── MATERIAL FOR THE TASK ──

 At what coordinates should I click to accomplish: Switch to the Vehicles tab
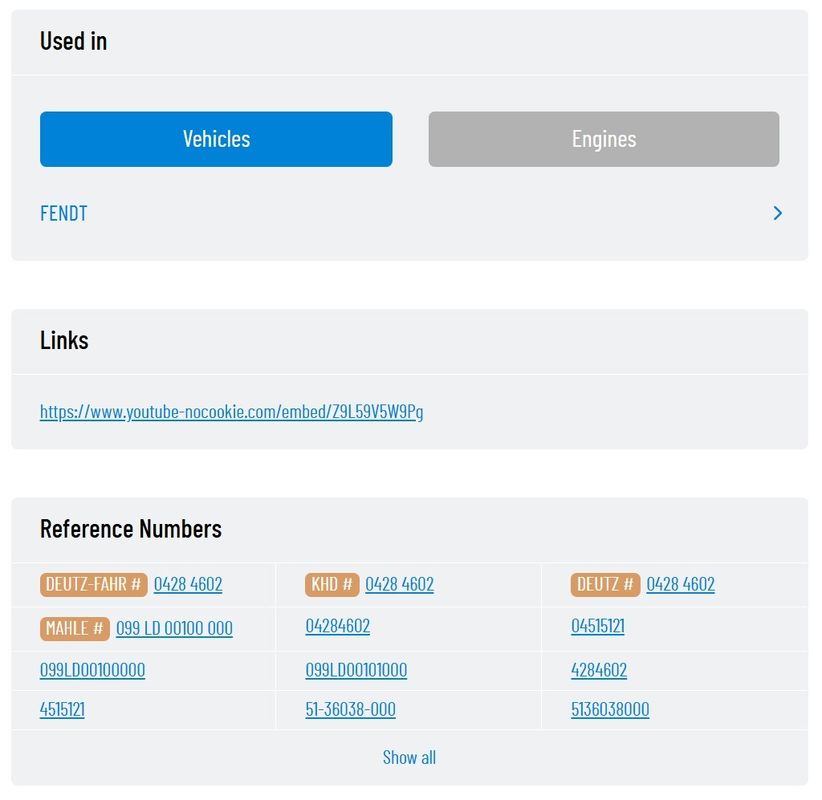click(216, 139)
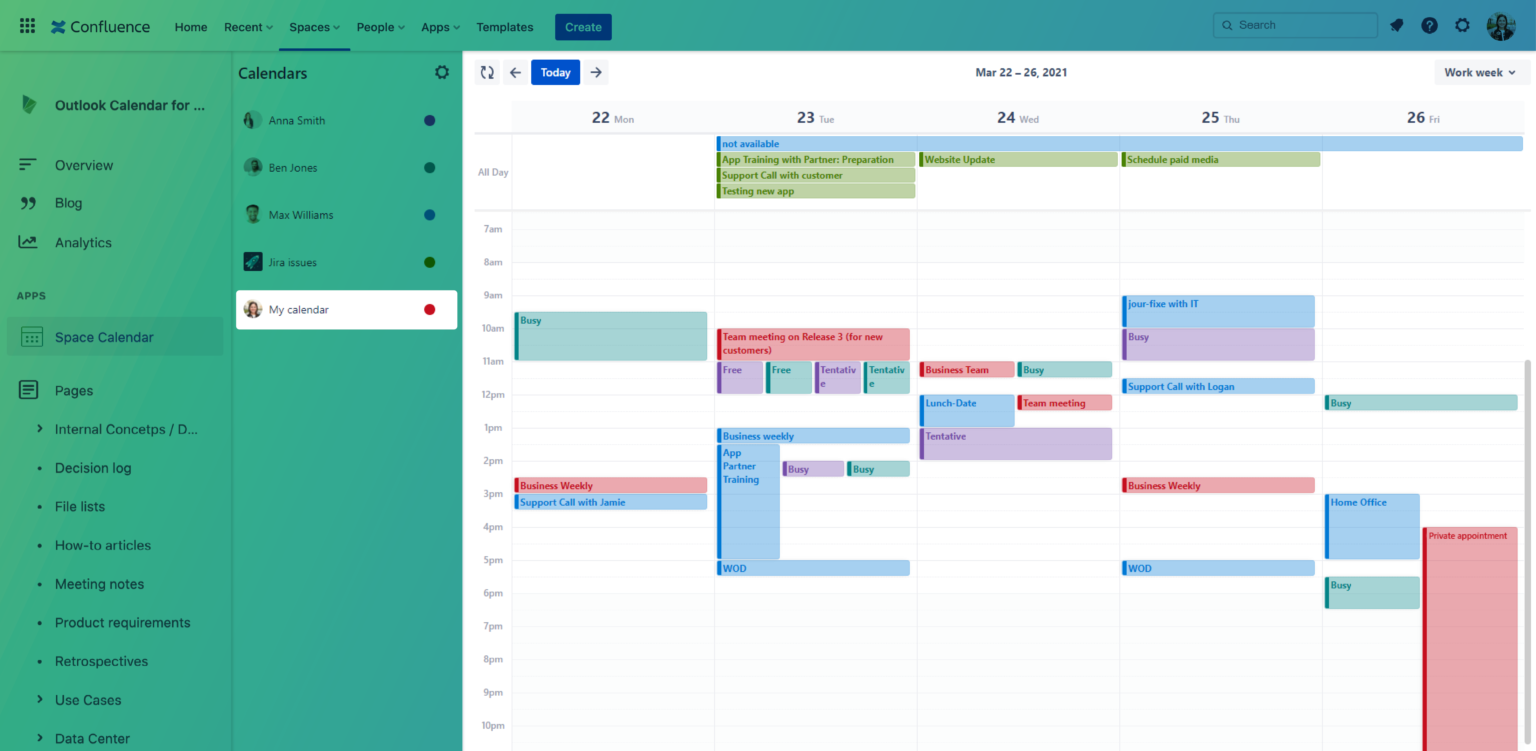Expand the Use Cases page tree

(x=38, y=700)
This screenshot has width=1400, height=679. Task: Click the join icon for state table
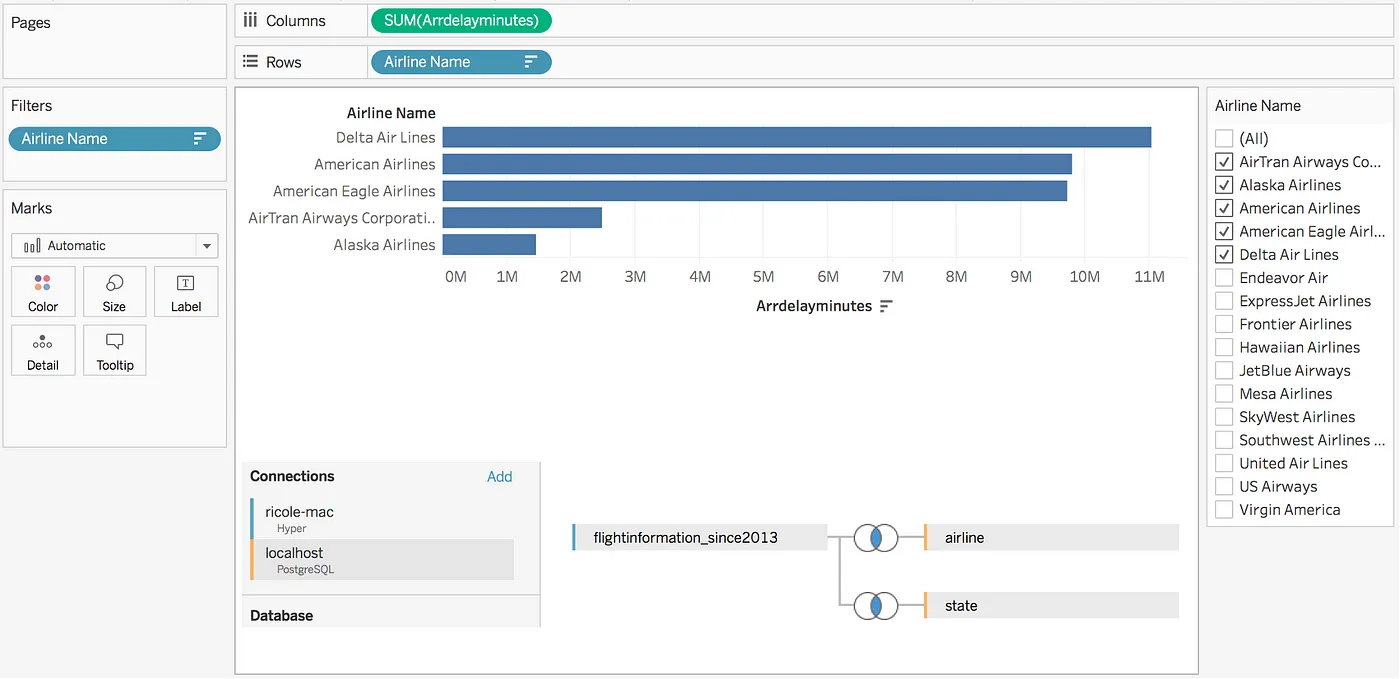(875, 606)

───

* TASK TO COMPLETE: In your copy, restate the data above word for word but leave out any picture.

* WRITTEN SOLUTION:
 At what coordinates should I click to accomplish: Switch to the Vehicles tab
click(216, 139)
Expand the Use Cases page tree

(x=38, y=700)
This screenshot has width=1400, height=679. Task: Click the join icon for state table
(875, 606)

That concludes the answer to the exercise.